◆ Data entries
* BEGIN *
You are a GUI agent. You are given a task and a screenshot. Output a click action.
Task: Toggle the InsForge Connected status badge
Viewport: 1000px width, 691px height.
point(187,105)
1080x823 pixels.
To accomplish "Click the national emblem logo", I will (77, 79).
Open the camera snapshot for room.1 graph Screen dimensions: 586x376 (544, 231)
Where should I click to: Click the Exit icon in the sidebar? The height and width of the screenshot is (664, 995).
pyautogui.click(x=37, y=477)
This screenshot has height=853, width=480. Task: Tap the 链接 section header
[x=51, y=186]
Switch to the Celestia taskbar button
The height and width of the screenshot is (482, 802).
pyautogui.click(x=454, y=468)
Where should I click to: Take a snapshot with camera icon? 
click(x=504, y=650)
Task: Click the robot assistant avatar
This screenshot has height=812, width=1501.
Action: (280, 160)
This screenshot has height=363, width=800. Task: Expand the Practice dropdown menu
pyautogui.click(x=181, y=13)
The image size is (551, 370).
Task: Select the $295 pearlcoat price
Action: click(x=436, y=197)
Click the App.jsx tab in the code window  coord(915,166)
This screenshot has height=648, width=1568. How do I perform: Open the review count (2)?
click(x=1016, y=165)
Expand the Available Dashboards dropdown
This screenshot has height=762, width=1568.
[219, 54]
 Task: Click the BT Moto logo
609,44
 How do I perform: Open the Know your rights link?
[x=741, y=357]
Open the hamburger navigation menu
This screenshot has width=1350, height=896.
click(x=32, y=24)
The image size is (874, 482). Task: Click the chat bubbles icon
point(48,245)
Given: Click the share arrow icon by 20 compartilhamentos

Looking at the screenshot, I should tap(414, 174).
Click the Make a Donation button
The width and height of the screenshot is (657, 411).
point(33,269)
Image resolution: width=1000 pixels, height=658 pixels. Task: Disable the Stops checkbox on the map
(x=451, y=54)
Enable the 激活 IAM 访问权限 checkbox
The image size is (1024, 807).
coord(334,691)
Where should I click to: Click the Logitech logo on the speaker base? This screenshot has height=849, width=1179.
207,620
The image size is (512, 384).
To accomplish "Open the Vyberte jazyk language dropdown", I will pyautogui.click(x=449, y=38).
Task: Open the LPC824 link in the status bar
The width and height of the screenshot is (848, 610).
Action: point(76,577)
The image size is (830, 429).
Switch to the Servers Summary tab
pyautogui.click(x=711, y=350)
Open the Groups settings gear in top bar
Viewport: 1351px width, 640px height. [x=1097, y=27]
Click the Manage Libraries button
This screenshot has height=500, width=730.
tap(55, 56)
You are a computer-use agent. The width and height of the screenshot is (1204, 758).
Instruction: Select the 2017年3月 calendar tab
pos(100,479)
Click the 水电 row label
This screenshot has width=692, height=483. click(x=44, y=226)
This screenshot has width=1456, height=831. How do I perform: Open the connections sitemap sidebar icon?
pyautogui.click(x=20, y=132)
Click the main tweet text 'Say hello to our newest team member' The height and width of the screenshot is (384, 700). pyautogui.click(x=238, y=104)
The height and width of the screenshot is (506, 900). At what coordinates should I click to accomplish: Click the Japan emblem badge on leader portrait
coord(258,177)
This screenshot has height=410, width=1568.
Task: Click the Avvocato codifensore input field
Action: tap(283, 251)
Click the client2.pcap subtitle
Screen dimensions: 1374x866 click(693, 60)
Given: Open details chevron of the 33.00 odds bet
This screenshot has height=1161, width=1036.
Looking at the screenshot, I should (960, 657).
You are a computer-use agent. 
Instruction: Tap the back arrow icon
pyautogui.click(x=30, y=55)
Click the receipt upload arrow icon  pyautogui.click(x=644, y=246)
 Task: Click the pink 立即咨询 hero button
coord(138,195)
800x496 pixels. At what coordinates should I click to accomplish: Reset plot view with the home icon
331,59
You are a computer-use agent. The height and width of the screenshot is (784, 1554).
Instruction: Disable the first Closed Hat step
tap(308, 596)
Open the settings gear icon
* END *
◆ The problem
Express the material from the line containing "Task: Open the LPC824 link in the status bar" down to the line containing "pyautogui.click(x=711, y=350)" as a two-column CSV with the columns instruction and click. Give one row per item, and put each value in a single quoted field with any line breaks replaced by spaces.

◆ Answer for this exercise
instruction,click
"Task: Open the LPC824 link in the status bar The width and height of the screenshot is (848, 610).","Action: point(76,577)"
"The image size is (830, 429). Switch to the Servers Summary tab","pyautogui.click(x=711, y=350)"